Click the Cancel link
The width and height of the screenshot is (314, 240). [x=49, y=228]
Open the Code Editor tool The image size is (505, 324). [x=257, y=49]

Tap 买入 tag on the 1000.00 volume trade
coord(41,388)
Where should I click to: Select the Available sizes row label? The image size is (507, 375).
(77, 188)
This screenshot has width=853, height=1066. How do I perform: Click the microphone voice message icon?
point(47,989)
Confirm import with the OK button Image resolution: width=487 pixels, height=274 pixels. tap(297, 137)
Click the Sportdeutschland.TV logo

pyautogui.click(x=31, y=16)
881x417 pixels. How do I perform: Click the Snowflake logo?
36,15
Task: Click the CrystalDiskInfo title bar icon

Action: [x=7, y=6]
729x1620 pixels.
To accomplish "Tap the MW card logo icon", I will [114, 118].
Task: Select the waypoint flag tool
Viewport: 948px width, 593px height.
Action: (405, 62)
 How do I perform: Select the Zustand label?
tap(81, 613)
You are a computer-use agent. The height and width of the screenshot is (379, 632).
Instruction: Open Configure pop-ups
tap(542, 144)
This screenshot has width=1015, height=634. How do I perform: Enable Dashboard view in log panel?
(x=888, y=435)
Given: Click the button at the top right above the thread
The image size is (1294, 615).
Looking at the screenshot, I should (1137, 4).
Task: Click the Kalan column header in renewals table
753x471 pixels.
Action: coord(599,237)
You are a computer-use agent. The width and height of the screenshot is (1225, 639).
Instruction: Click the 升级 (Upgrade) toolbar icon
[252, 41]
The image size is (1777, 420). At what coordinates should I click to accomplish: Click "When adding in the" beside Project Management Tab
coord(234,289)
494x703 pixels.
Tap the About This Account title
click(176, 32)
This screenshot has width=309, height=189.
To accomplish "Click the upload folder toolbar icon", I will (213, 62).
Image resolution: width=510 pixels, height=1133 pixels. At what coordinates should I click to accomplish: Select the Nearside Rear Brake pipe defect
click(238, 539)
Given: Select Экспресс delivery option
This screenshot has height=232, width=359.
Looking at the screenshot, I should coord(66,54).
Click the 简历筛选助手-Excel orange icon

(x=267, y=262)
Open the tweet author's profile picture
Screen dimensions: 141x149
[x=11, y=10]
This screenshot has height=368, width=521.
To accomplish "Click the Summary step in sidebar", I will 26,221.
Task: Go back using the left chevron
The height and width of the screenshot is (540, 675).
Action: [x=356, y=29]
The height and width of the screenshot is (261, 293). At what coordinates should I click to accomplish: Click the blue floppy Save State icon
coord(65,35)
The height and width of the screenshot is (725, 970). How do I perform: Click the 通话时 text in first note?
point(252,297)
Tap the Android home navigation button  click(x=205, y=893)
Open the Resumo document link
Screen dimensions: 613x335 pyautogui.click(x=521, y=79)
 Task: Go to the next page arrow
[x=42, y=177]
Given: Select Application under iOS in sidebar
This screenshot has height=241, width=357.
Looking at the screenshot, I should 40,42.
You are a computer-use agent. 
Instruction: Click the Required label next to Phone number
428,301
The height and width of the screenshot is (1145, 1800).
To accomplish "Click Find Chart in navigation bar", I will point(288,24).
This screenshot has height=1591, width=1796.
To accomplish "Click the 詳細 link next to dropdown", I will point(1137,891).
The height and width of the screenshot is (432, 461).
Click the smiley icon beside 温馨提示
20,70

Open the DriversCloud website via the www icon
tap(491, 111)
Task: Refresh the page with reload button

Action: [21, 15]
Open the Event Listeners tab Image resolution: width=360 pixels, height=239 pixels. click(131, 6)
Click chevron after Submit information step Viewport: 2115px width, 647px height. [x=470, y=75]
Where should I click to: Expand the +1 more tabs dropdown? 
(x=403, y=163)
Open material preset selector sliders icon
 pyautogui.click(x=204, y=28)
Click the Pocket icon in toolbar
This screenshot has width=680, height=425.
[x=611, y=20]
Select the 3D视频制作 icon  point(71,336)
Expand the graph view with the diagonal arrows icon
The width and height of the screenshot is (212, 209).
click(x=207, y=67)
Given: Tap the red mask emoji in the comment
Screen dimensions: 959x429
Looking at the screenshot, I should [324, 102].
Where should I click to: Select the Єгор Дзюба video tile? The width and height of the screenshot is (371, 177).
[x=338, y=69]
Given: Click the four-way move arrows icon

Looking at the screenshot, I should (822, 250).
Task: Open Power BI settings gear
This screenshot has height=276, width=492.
^^^^^^^^^^^^^^^^
▶ [What is expected] Can you repeat the lines above with "Cancel link" renamed to "Close button" and everything else left as it is?

▶ [Full answer]
Click the Close button
The width and height of the screenshot is (314, 240). [x=49, y=228]
Open the Code Editor tool The image size is (505, 324). [x=257, y=49]

Tap 买入 tag on the 1000.00 volume trade
coord(41,388)
Where should I click to: Select the Available sizes row label? The image size is (507, 375).
(77, 188)
This screenshot has width=853, height=1066. How do I perform: Click the microphone voice message icon?
point(47,989)
Confirm import with the OK button Image resolution: width=487 pixels, height=274 pixels. tap(297, 137)
Click the Sportdeutschland.TV logo

pyautogui.click(x=31, y=16)
881x417 pixels. How do I perform: Click the Snowflake logo?
36,15
Task: Click the CrystalDiskInfo title bar icon

Action: [x=7, y=6]
729x1620 pixels.
To accomplish "Tap the MW card logo icon", I will [114, 118].
Task: Select the waypoint flag tool
Viewport: 948px width, 593px height.
Action: (405, 62)
 How do I perform: Select the Zustand label?
tap(81, 613)
You are a computer-use agent. The height and width of the screenshot is (379, 632).
Instruction: Open Configure pop-ups
tap(542, 144)
This screenshot has width=1015, height=634. How do I perform: Enable Dashboard view in log panel?
(x=888, y=435)
Given: Click the button at the top right above the thread
The image size is (1294, 615).
Looking at the screenshot, I should (1137, 4).
Task: Click the Kalan column header in renewals table
753x471 pixels.
Action: coord(599,237)
You are a computer-use agent. The width and height of the screenshot is (1225, 639).
Instruction: Click the 升级 (Upgrade) toolbar icon
[252, 41]
The image size is (1777, 420). At what coordinates should I click to accomplish: Click "When adding in the" beside Project Management Tab
coord(234,289)
494x703 pixels.
Tap the About This Account title
click(176, 32)
This screenshot has width=309, height=189.
To accomplish "Click the upload folder toolbar icon", I will (213, 62).
Image resolution: width=510 pixels, height=1133 pixels. At what coordinates should I click to accomplish: Select the Nearside Rear Brake pipe defect
click(238, 539)
Given: Select Экспресс delivery option
This screenshot has height=232, width=359.
Looking at the screenshot, I should coord(66,54).
Click the 简历筛选助手-Excel orange icon

(x=267, y=262)
Open the tweet author's profile picture
Screen dimensions: 141x149
[x=11, y=10]
This screenshot has height=368, width=521.
To accomplish "Click the Summary step in sidebar", I will 26,221.
Task: Go back using the left chevron
The height and width of the screenshot is (540, 675).
Action: [x=356, y=29]
The height and width of the screenshot is (261, 293). At what coordinates should I click to accomplish: Click the blue floppy Save State icon
coord(65,35)
The height and width of the screenshot is (725, 970). How do I perform: Click the 通话时 text in first note?
point(252,297)
Tap the Android home navigation button  click(x=205, y=893)
Open the Resumo document link
Screen dimensions: 613x335 pyautogui.click(x=521, y=79)
 Task: Go to the next page arrow
[x=42, y=177]
Given: Select Application under iOS in sidebar
This screenshot has height=241, width=357.
Looking at the screenshot, I should 40,42.
You are a computer-use agent. 
Instruction: Click the Required label next to Phone number
428,301
The height and width of the screenshot is (1145, 1800).
To accomplish "Click Find Chart in navigation bar", I will point(288,24).
This screenshot has height=1591, width=1796.
To accomplish "Click the 詳細 link next to dropdown", I will point(1137,891).
The height and width of the screenshot is (432, 461).
Click the smiley icon beside 温馨提示
20,70

Open the DriversCloud website via the www icon
tap(491, 111)
Task: Refresh the page with reload button

Action: [21, 15]
Open the Event Listeners tab Image resolution: width=360 pixels, height=239 pixels. click(131, 6)
Click chevron after Submit information step Viewport: 2115px width, 647px height. [x=470, y=75]
Where should I click to: Expand the +1 more tabs dropdown? 
(x=403, y=163)
Open material preset selector sliders icon
 pyautogui.click(x=204, y=28)
Click the Pocket icon in toolbar
This screenshot has width=680, height=425.
[x=611, y=20]
Select the 3D视频制作 icon  point(71,336)
Expand the graph view with the diagonal arrows icon
The width and height of the screenshot is (212, 209).
click(x=207, y=67)
Given: Tap the red mask emoji in the comment
Screen dimensions: 959x429
Looking at the screenshot, I should [324, 102].
Where should I click to: Select the Єгор Дзюба video tile? The width and height of the screenshot is (371, 177).
[x=338, y=69]
Given: Click the four-way move arrows icon

Looking at the screenshot, I should (822, 250).
Task: Open Power BI settings gear
This screenshot has height=276, width=492.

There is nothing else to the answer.